### EXERCISE AIM
Write the next part of the article below on ending workplace sexual harassment, starting after its last sentence.

[TEXT SHOWN Boundary: Start]

Want to end sexual harassment? Then be proactive – not reactive

Want to end sexual harassment? Then be proactive – not reactive

Lisa Annese

This week, in Parliament, Senators are debating changes to how our laws will deal with sexual and sex-based harassment. It’s an historic opportunity to make real, lasting, powerful change so that the next generation(s) of Australians can go to work knowing that they will be safe and respected.

But I am concerned that the changes being discussed in Parliament this week won’t go far enough to actually prevent sexual harassment from happening in Australian workplaces.  

When I started out working in the 1990s, the workplace looked different. Widespread internet use was a few years away, so too were mobile phones. The workforce was also even more segregated than today.

Sexual harassment was rife. And it was tolerated by the ‘boys’ clubs’.

I remember walking into one of my first jobs and having to endure being groped up against a filing cabinet, having someone rub themselves against my back when I was at the photocopier, sitting through my manager’s presentation of the Elle Macpherson swimsuit calendar, month by month at the start of a team meeting,  having to say no to requests for sexual favours from men who were senior to me, constant sexual jokes, innuendos, put-downs because I was one of only a few ‘girls’ on the floor and I won’t go into what used to happen at Friday night drinks. 

What I experienced in just my first few years in the workplace was enough to change the course of my career and ignite my passion for diversity and inclusion – and gender equality.

In the last couple of decades things have changed. Technology is different. We have more female CEOs (although we are still not close to parity).

While in some ways, and in some workplaces, sexual harassment still looks very much like what I experienced in my first job, in a lot of ways sexual harassment looks very different now. But the rates of sexual harassment have not gone down. Partly it’s broader spectrum of behaviours around harassment (think online harassment), plus with changed community standards, we are willing to tolerate less.

[TEXT SHOWN Boundary: End]
[PROVIDED DATA Boundary: Start]

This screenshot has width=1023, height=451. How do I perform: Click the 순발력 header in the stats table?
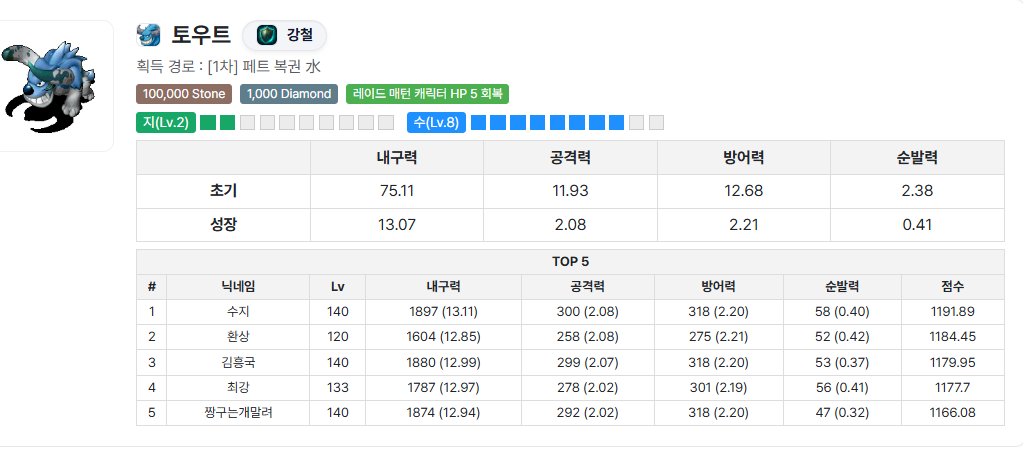[917, 158]
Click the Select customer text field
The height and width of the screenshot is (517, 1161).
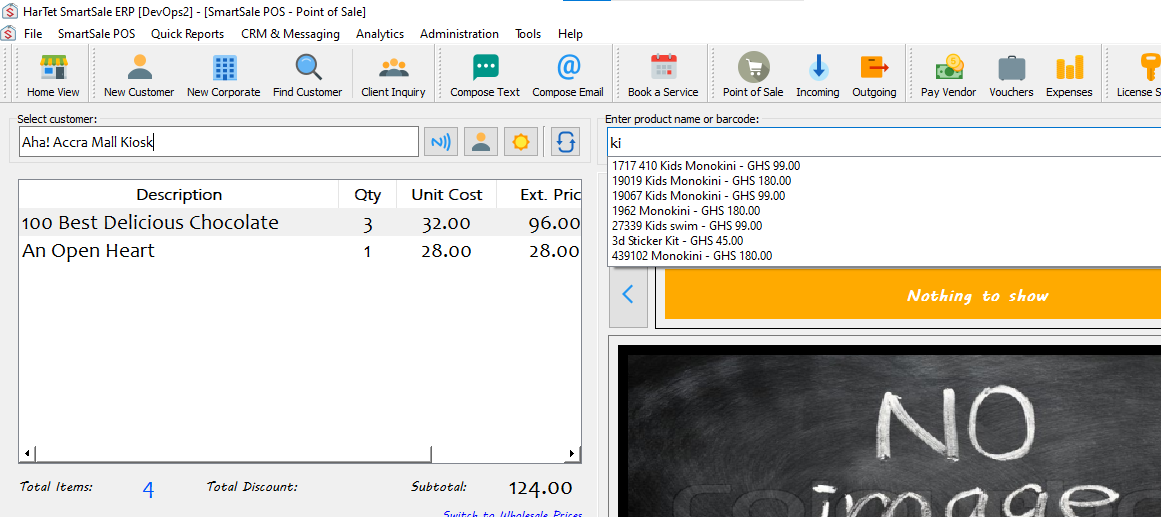tap(218, 142)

[PROVIDED DATA Boundary: End]

### RESPONSE AREA
But still almost every woman has an anecdote about being harassed at work. The guy who exposed himself to her in the office. The long lunches where a male colleague kept touching her inappropriately. The constant comments that were laughed off as ‘compliments’ or ‘just a joke’. The boss who would talk about his female employee’s breasts to other men who came into the office. And now the pornographic images and harassing messages sent via email or online chats.

Fact: sexual harassment has happened to almost all women. 85% of us.

Sexual harassment is everywhere. And Australian women are fed up. That’s why we marched. And that’s why I hoped that we were at a real turning point. Not just in the way that we talk about sexual harassment and assault. But in terms of how we deal with it.

When the Government responded to Kate Jenkins’ Respect@Work report, I thought this would be our chance real action on sexual harassment. So, I was disappointed that the Government’s Respect at Work Bill doesn’t implement all of the recommendations outlined in Kate Jenkins’ report.

While I support the amendments proposed under the Bill in its current form, I also believe they do not go far enough.

In my capacity as Diversity Council of Australia’s CEO, I recently gave evidence to the Senate inquiry examining the Bill arguing for a ‘positive duty’ on employers to be one of the key recommendations to come out of the Respect@Work report.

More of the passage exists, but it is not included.